▶ **What is required**: Return nothing but the lines from the one containing "Given: Open data dataset external link icon" through the end of the records below, exactly as they stand and without pictures.

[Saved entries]
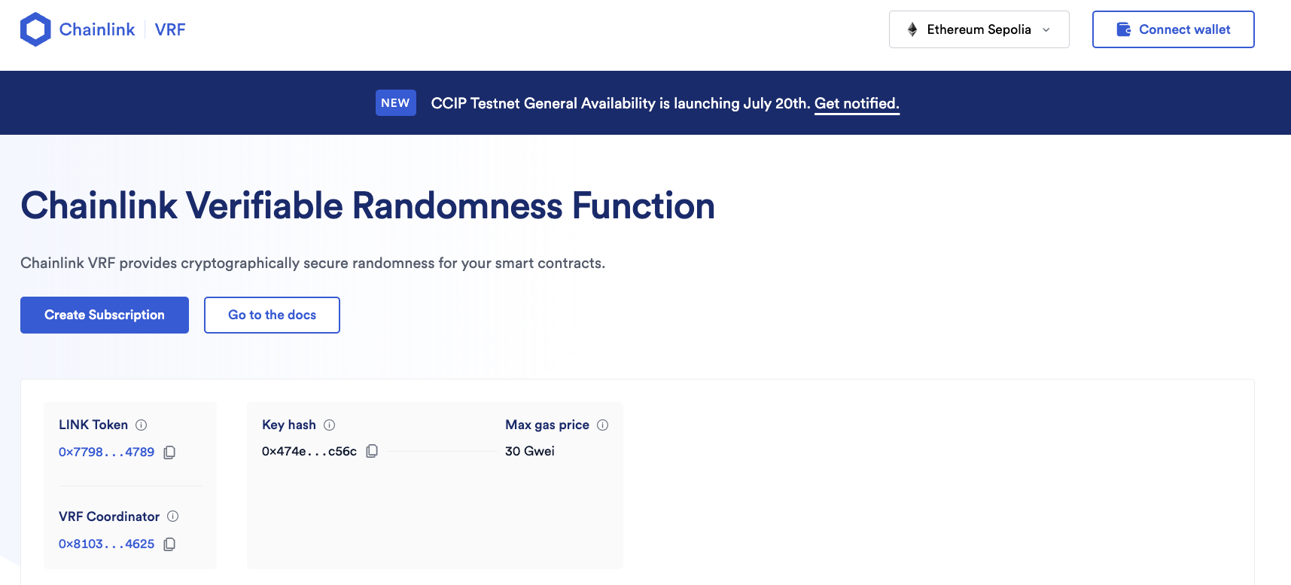The image size is (1291, 585).
Task: Click the Ethereum diamond network icon
Action: [912, 29]
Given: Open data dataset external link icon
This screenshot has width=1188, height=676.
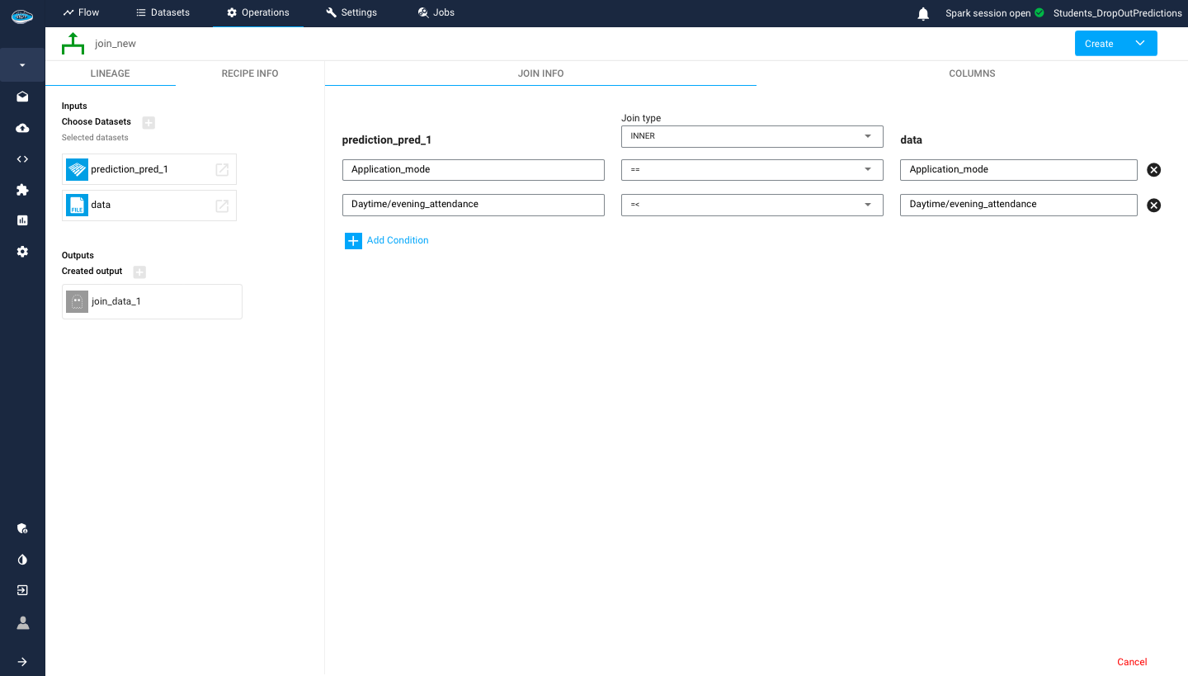Looking at the screenshot, I should coord(222,206).
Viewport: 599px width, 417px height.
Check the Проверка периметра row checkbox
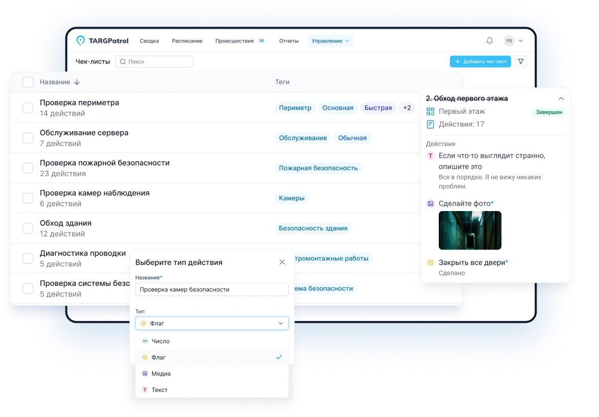[28, 108]
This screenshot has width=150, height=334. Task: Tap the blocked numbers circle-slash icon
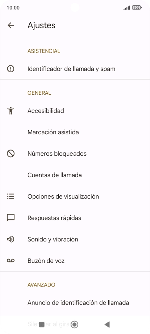pyautogui.click(x=11, y=154)
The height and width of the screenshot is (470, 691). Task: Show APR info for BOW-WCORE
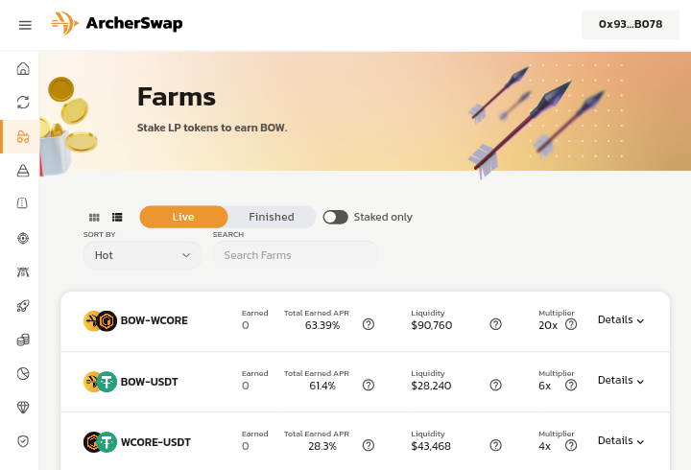click(369, 325)
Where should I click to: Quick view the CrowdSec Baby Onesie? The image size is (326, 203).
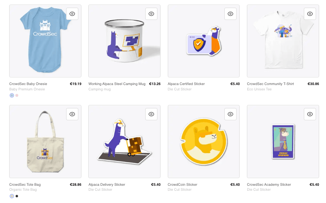point(72,13)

▶ **Expected answer**:
Given: Open data dataset external link icon
This screenshot has width=1188, height=676.
Looking at the screenshot, I should coord(222,206).
Viewport: 599px width, 417px height.
Check the Проверка периметра row checkbox
[28, 108]
This screenshot has width=150, height=334. Task: Tap the blocked numbers circle-slash icon
pyautogui.click(x=11, y=154)
The height and width of the screenshot is (470, 691). Task: Show APR info for BOW-WCORE
click(369, 325)
Where should I click to: Quick view the CrowdSec Baby Onesie? The image size is (326, 203).
point(72,13)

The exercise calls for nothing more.